CVID shortens the lifespan, but no study currently has a median age recorded. One study suggests the median age of death for men and women is 42 and 44 years old, respectively, but most patients involved in the study are still alive. Those people with accompanying disorders had the worst prognosis (50% survival 33 years after diagnosis), and those with only CVID-caused frequent infections had the longest survival rates, with another study stating a life expectancy almost equaling that of the general UK population. Additionally, people with CVID with one or more noninfectious complications have an 11 times higher risk of death as compared to people with only infections.

==History==
Immunodeficiencies comprise many diseases and are genetic defects affecting the immune system. There are roughly 150 immunodeficiencies spanning over 120 genetic defects. Charles Janeway Sr. is generally credited with the first description of a case of CVID in 1953. The case involved a 39-year-old who had recurrent infections, bronchiectasis, and meningitis. CVID has since emerged as the predominant class of primary antibody deficiencies. It is thought to affect between 1 in 25,000 to 1 in 50,000 people worldwide.

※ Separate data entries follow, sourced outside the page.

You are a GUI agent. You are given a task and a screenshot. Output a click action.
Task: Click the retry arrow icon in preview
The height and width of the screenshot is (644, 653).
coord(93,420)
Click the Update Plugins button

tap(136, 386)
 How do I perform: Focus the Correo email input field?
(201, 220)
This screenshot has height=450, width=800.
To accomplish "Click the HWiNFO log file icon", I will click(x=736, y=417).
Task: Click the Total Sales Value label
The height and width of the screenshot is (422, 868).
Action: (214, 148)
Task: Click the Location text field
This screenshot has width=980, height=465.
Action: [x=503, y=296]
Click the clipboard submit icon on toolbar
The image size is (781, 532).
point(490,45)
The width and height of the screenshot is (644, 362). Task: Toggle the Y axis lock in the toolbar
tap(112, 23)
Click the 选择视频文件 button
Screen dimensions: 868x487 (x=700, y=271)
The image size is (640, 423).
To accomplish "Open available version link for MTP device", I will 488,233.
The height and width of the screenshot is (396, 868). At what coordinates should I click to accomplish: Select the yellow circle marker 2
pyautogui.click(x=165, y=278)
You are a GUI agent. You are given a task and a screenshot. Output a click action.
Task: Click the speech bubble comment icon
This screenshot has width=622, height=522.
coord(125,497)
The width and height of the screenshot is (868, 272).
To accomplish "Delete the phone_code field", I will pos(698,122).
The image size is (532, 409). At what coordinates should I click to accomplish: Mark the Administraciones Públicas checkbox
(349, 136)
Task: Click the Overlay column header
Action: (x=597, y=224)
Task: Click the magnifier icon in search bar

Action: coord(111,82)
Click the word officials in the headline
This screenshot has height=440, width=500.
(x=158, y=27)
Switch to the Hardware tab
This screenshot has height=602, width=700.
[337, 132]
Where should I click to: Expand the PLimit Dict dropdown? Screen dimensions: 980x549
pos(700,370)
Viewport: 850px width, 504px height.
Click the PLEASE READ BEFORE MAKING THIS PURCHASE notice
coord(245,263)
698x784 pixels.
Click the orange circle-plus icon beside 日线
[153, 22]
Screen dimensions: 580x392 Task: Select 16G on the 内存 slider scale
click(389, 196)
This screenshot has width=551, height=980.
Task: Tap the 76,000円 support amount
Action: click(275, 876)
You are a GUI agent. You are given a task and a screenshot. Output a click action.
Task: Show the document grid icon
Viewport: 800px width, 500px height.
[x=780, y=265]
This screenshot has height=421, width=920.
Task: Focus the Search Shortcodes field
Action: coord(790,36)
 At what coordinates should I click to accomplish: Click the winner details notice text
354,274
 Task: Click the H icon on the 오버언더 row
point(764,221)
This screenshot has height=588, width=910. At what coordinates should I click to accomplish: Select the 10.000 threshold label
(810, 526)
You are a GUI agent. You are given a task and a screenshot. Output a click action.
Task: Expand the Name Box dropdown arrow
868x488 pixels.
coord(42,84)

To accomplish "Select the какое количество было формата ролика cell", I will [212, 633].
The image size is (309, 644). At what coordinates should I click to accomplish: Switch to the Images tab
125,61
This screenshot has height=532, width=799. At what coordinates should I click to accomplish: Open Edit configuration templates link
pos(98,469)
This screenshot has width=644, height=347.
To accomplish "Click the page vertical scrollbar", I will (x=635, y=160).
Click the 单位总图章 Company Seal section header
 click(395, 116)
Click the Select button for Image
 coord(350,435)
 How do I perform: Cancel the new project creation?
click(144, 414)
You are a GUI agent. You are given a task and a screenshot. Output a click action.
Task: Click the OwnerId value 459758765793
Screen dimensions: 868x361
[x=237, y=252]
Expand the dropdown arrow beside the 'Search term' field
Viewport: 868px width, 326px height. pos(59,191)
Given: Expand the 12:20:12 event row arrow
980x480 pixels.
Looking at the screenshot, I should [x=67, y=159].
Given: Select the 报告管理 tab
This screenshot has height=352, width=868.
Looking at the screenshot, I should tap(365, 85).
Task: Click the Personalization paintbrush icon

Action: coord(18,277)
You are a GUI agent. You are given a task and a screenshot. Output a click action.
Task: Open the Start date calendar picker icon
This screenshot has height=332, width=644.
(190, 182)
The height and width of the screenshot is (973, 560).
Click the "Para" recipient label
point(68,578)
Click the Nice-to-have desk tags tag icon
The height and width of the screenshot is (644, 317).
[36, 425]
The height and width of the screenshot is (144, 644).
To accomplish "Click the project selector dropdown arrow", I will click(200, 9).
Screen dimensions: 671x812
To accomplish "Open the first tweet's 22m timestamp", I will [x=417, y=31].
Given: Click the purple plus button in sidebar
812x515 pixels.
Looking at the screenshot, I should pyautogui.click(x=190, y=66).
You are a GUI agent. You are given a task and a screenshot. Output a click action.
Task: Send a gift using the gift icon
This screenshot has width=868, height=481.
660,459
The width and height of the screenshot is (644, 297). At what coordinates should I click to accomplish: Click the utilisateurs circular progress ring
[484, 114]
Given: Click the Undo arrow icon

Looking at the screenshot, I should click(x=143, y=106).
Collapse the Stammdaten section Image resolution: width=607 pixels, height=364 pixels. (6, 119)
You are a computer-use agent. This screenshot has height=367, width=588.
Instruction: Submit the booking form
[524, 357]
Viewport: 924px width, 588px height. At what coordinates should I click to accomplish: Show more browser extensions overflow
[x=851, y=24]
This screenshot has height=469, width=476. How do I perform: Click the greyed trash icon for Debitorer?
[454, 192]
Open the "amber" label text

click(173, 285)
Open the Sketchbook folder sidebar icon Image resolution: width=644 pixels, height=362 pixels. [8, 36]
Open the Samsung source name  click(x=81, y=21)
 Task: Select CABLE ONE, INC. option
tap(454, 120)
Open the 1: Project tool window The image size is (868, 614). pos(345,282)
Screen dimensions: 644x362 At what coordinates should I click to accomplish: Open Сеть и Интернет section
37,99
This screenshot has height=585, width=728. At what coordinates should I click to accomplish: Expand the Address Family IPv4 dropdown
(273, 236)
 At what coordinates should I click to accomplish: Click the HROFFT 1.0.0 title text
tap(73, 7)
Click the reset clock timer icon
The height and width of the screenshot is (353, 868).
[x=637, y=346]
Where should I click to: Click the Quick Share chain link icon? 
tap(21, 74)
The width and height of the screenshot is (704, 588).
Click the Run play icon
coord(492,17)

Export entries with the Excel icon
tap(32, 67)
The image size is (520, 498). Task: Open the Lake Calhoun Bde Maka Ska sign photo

Though described in 1953, there was no standard definition for CVID until the 1990s, which caused widespread confusion during diagnosis. During the 1990s, the European Society for Immunodeficiency (ESID) and Pan-American Group for Immunodeficiency (PAGID) developed diagnostic criteria for the disease, including the minimum age of diagnosis and the need to exclude other conditions. Since publication in 1999, some criteria have been changed, such as increasing the minimum age of diagnosis.

==Research==
Current research is aimed at studying large cohorts of people with CVID in an attempt to better understand the age of onset as well as the mechanism, genetic factors, and progression of the disease.

Funding for research in the US is provided by the National Institutes of Health. Key research in the UK was previously funded by the Primary Immunodeficiency Association (PiA) until its closure in January 2012, and funding is raised through the annual Jeans for Genes campaign. Current efforts are aimed at studying the following:
- Causes of complications. Little is known about why such diverse complications arise during treatment.
- Underlying genetic factors. Though many polymorphisms and mutations have been identified, their respective roles in CVID development are poorly understood and not represented in all people with CVID.
- Finding new ways to study CVID. Given that CVID arises from more than one gene, gene knock-out methods are unlikely to be helpful. It is necessary to seek out disease-related polymorphisms by screening large populations of people with CVID, but this is challenging given the rarity of the disease.